BRIEF: Copy out the lines of the records starting at the one containing "What do you see at coordinates (128, 889)" and ending at the one containing "coordinates (174, 452).", with both of those lines included.

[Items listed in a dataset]
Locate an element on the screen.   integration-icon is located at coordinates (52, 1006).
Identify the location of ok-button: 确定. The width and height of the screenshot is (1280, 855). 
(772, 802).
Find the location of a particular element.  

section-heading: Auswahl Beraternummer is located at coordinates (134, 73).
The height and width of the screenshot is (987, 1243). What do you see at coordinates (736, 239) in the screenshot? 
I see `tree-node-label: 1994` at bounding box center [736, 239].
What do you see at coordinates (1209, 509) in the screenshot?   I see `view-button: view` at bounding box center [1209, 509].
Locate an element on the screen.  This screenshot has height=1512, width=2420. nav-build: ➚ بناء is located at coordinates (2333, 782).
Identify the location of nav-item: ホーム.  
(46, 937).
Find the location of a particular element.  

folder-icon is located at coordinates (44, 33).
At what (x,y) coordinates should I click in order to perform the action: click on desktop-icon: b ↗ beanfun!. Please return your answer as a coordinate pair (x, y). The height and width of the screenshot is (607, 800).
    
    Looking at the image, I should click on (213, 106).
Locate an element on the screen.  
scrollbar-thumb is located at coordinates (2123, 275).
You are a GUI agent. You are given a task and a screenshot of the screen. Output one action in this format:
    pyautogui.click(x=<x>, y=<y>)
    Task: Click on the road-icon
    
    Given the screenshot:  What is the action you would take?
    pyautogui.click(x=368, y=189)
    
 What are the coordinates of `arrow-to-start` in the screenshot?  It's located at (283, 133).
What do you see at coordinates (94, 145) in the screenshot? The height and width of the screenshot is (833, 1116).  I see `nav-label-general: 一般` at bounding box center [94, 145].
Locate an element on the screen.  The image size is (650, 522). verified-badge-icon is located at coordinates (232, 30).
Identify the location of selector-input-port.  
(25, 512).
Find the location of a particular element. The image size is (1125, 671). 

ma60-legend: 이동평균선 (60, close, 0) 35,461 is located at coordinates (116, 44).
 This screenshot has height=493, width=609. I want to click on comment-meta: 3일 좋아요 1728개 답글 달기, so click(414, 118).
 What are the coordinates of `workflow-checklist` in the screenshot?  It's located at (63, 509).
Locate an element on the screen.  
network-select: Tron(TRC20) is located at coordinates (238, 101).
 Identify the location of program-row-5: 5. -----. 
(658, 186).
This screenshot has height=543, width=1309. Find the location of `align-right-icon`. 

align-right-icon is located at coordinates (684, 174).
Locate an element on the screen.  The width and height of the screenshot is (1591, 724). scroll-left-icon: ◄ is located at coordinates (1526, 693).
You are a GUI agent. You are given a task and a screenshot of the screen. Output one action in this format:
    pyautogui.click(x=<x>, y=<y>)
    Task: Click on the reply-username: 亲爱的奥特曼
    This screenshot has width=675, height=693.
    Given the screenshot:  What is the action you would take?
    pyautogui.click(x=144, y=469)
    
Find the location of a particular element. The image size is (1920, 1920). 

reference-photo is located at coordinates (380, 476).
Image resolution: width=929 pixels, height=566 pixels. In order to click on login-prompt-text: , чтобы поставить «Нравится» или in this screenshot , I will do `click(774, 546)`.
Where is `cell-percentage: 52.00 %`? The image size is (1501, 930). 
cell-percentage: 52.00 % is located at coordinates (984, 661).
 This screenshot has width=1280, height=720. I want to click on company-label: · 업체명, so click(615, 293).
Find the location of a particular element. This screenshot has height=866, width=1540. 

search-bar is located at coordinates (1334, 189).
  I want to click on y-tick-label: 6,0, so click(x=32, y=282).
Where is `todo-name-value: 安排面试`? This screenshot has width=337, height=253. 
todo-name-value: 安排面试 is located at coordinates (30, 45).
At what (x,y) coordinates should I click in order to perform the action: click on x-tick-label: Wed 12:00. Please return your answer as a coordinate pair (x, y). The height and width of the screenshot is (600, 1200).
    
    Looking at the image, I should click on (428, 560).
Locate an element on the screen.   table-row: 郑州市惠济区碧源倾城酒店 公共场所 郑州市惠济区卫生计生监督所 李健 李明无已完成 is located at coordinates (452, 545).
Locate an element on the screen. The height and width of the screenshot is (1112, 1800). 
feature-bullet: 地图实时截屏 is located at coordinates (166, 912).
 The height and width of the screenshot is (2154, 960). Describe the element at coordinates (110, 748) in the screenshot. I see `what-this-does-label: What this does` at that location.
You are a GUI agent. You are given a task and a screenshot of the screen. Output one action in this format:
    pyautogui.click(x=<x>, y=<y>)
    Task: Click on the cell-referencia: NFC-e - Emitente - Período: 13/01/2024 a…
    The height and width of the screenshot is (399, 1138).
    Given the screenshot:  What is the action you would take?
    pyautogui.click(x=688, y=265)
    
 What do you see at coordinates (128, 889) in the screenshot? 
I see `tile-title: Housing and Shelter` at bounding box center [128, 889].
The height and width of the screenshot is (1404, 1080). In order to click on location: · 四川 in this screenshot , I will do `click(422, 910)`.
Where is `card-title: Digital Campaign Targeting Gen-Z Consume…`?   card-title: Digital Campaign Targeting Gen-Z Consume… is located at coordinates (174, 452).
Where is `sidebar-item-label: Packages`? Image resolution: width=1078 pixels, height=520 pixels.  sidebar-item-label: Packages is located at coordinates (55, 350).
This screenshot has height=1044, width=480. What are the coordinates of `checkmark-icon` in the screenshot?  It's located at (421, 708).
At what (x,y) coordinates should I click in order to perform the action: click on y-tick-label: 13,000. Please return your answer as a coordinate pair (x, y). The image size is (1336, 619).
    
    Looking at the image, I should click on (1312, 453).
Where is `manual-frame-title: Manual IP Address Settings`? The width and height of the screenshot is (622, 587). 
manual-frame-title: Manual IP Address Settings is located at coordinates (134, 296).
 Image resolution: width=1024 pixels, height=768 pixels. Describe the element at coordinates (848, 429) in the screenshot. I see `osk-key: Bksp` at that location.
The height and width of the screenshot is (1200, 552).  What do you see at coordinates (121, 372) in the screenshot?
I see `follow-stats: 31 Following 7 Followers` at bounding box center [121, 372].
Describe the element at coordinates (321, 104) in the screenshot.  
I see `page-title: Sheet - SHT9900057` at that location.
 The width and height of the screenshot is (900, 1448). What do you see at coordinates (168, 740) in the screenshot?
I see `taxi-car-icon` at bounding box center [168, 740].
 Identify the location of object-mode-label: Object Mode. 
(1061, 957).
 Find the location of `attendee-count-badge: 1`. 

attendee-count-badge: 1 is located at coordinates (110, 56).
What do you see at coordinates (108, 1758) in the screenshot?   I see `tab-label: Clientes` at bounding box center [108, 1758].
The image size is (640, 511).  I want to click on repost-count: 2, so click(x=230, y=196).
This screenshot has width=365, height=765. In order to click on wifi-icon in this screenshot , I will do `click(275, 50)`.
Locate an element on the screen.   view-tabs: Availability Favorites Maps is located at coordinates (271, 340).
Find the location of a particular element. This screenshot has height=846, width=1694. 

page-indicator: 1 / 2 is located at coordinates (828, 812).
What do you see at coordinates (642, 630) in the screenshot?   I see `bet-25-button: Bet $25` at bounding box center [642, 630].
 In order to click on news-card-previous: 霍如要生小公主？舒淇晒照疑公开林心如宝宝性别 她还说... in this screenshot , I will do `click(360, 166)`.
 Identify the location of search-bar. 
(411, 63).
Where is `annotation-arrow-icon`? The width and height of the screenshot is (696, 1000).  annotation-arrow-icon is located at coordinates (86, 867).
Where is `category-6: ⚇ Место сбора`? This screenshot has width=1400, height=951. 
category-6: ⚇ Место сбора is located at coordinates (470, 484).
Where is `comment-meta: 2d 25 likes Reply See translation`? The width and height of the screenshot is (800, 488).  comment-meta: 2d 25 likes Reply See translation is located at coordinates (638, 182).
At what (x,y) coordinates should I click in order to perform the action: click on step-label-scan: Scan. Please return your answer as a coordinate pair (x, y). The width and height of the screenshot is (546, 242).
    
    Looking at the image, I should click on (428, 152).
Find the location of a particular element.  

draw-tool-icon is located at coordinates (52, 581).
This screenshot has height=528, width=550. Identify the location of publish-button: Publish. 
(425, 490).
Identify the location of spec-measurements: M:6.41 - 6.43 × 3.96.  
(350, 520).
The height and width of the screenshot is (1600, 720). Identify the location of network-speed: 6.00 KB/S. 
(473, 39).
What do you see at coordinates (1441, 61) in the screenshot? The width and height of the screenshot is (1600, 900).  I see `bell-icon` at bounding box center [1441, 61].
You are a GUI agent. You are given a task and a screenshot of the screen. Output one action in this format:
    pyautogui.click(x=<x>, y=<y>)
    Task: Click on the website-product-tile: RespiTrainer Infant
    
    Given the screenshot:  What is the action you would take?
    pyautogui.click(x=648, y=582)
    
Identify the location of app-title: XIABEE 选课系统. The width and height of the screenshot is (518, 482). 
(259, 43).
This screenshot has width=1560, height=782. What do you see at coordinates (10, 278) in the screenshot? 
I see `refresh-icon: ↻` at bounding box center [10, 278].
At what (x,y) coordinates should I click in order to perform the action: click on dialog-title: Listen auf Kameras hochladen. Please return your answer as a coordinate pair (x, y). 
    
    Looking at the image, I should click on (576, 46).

COMPLETED EXERCISE:
 What do you see at coordinates (128, 889) in the screenshot? 
I see `tile-title: Housing and Shelter` at bounding box center [128, 889].
The height and width of the screenshot is (1404, 1080). In order to click on location: · 四川 in this screenshot , I will do `click(422, 910)`.
Where is `card-title: Digital Campaign Targeting Gen-Z Consume…`?   card-title: Digital Campaign Targeting Gen-Z Consume… is located at coordinates (174, 452).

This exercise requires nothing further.